A novel and lightweight P, QRS, and T peaks detector using adaptive thresholding and template waveform.

Accurate detection of key components in an electrocardiogram (ECG) plays a vital role in identifying cardiovascular diseases. In this work, we proposed a novel and lightweight P, QRS, and T peaks detector using adaptive thresholding and template waveform. In the first stage, we proposed a QRS complex detector, which utilises a novel adaptive thresholding process followed by threshold initialisation. Moreover, false positive QRS complexes were removed using the kurtosis coefficient computation.
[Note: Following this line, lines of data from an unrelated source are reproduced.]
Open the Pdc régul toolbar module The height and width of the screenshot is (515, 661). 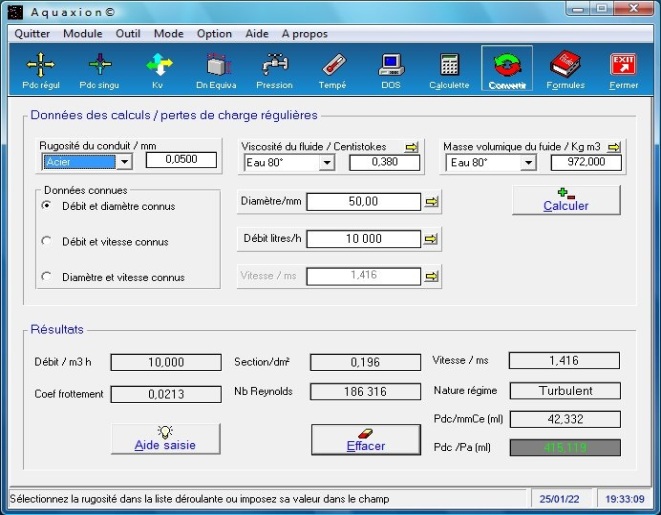[x=40, y=69]
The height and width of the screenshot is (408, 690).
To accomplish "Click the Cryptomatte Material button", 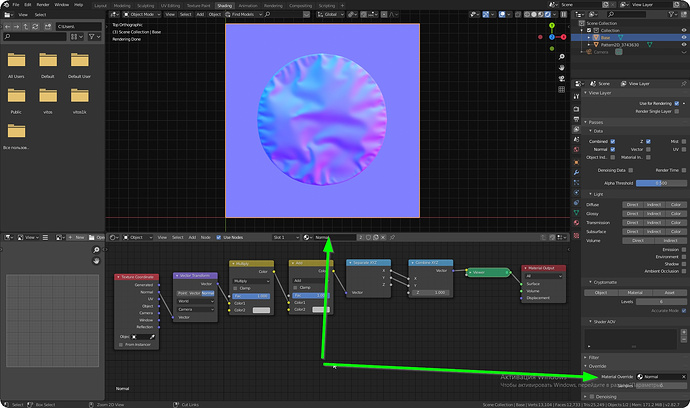I will point(635,293).
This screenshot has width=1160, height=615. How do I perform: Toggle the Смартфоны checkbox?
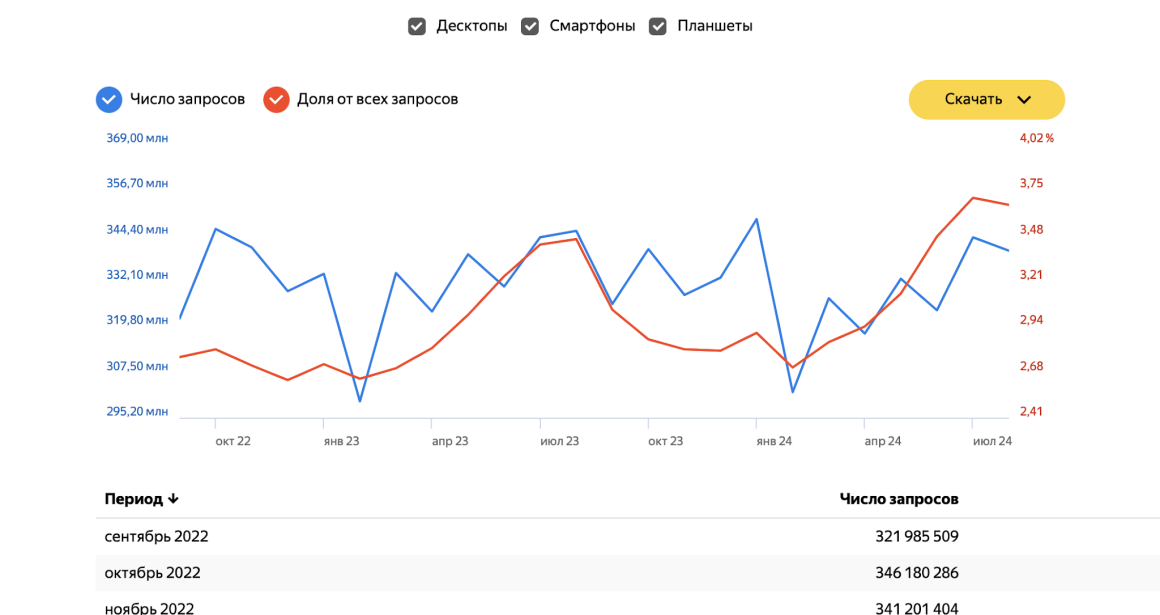[x=530, y=27]
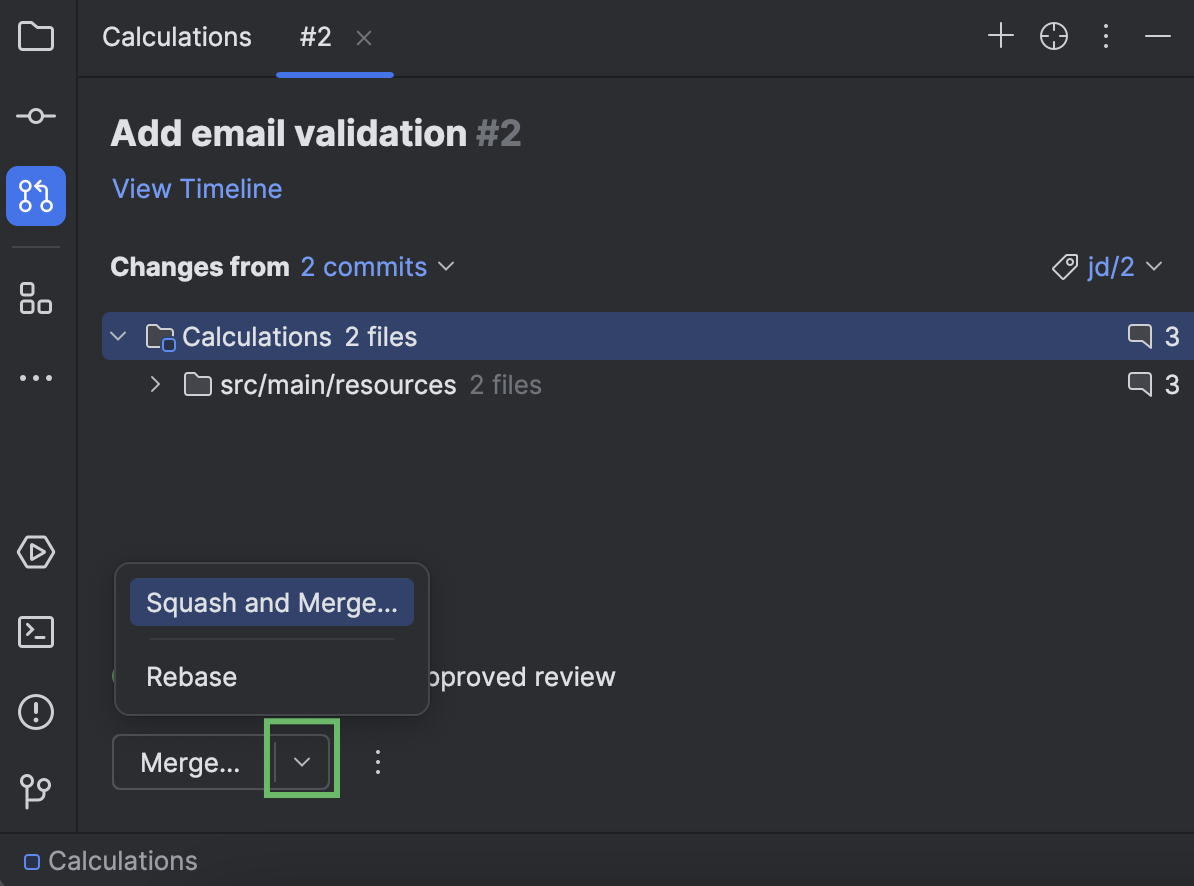The width and height of the screenshot is (1194, 886).
Task: Open the Services tool window
Action: pos(36,551)
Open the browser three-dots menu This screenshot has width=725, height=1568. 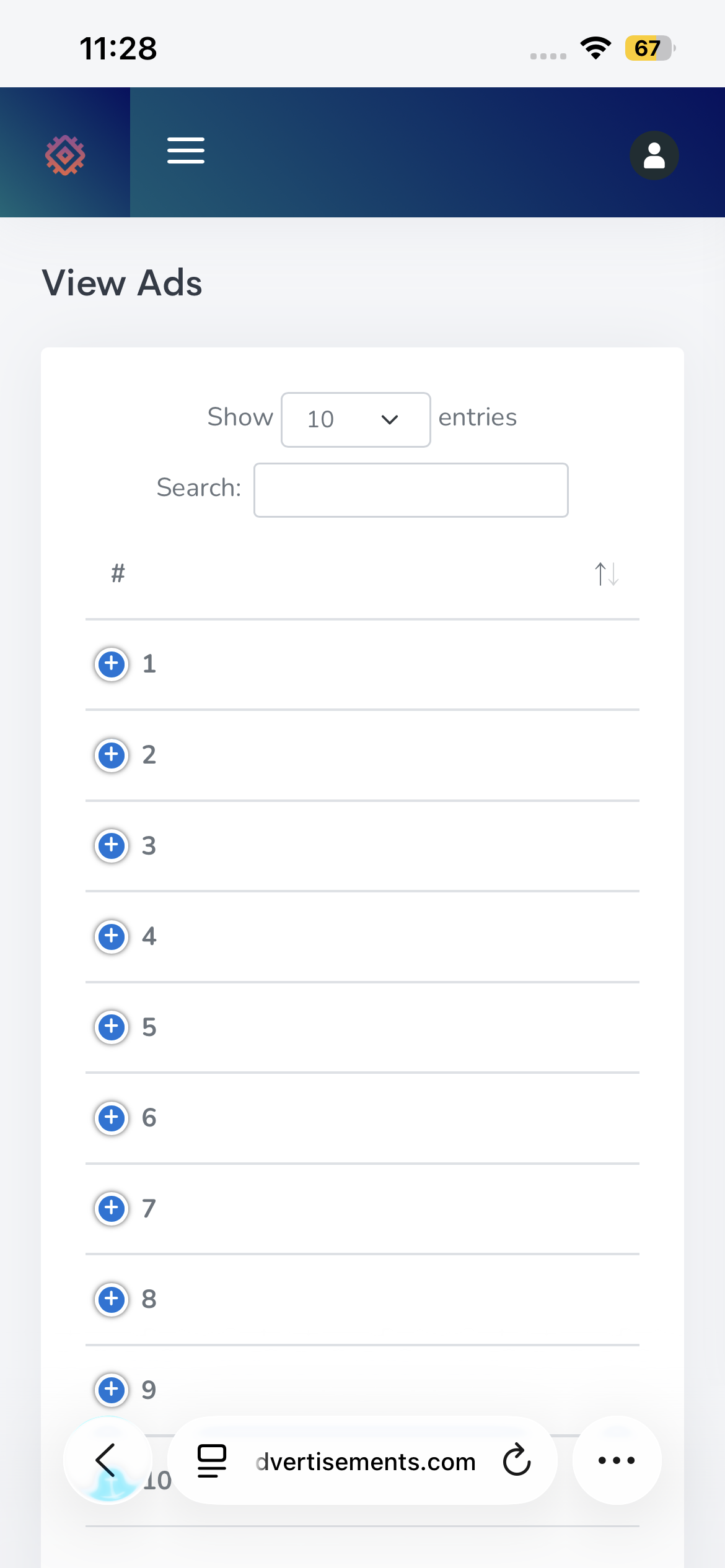(617, 1460)
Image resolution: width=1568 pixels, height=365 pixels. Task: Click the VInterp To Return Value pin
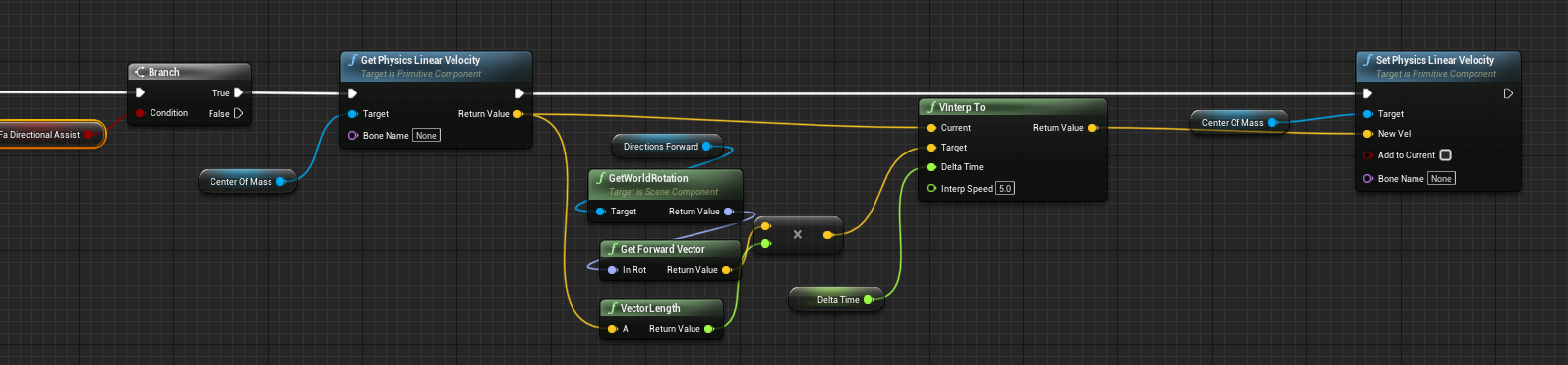pos(1092,128)
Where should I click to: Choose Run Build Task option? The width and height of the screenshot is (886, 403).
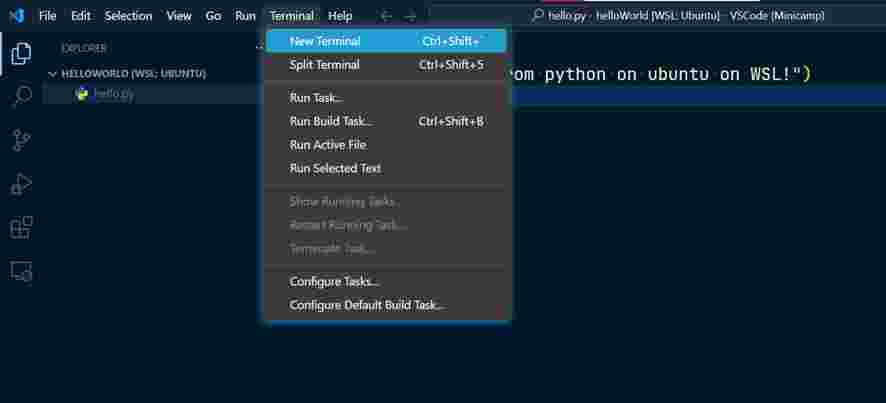(x=330, y=121)
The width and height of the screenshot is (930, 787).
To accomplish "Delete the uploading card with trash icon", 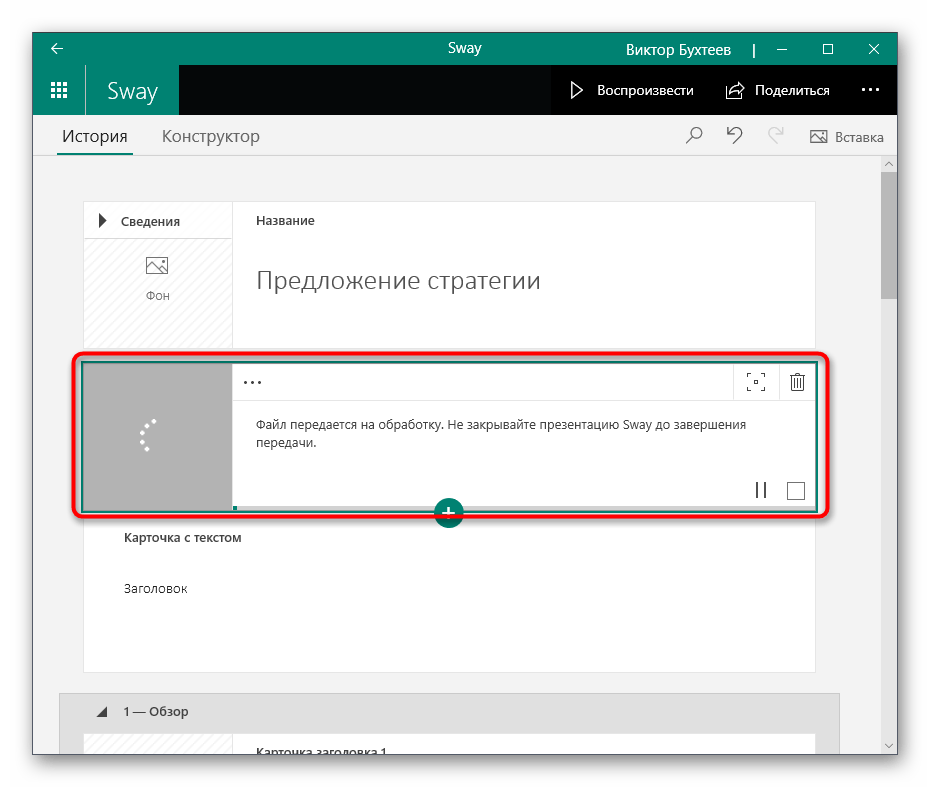I will tap(797, 382).
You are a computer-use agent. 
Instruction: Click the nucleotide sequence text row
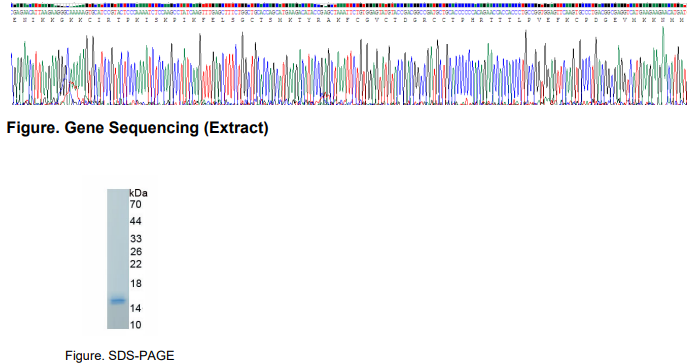click(x=348, y=12)
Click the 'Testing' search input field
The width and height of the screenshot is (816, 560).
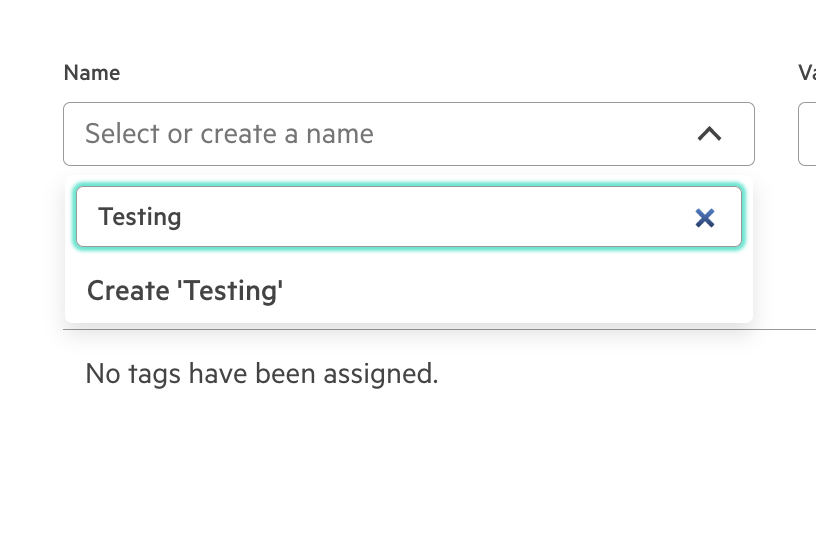pyautogui.click(x=380, y=217)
In the second stage, the ECG segment from the S wave point to the Q wave point was extracted for clustering. The template waveform was generated from the cluster members using the ensemble average method, interpolation, and resampling. Next, a novel conditional thresholding process was used to calculate the threshold values based on the template waveform morphology for P and T peaks detection. Finally, the min-max functions were used to detect the P and T peaks. The proposed technique was applied to the MIT-BIH arrhythmia database (MIT-AD) and the QT database for QRS detection and validation. Sensitivity (Se%) values of 99.81 and 99.90 and positive predictivity (+P%) values of 99.85 and 99.94 were obtained for the MIT-AD and QT database for QRS complex detection, respectively. Further, we found that Se% = 96.50 and +P% = 96.08 for the P peak detection, Se% = 100 and +P% = 100 for the R peak detection, and Se% = 99.54 and +P% = 99.68 for the T peak detection when using the manually annotated QT database. The proposed technique exhibits low computational complexity and can be implemented on low-cost hardware, since it is based on simple decision rules rather than a heuristic approach.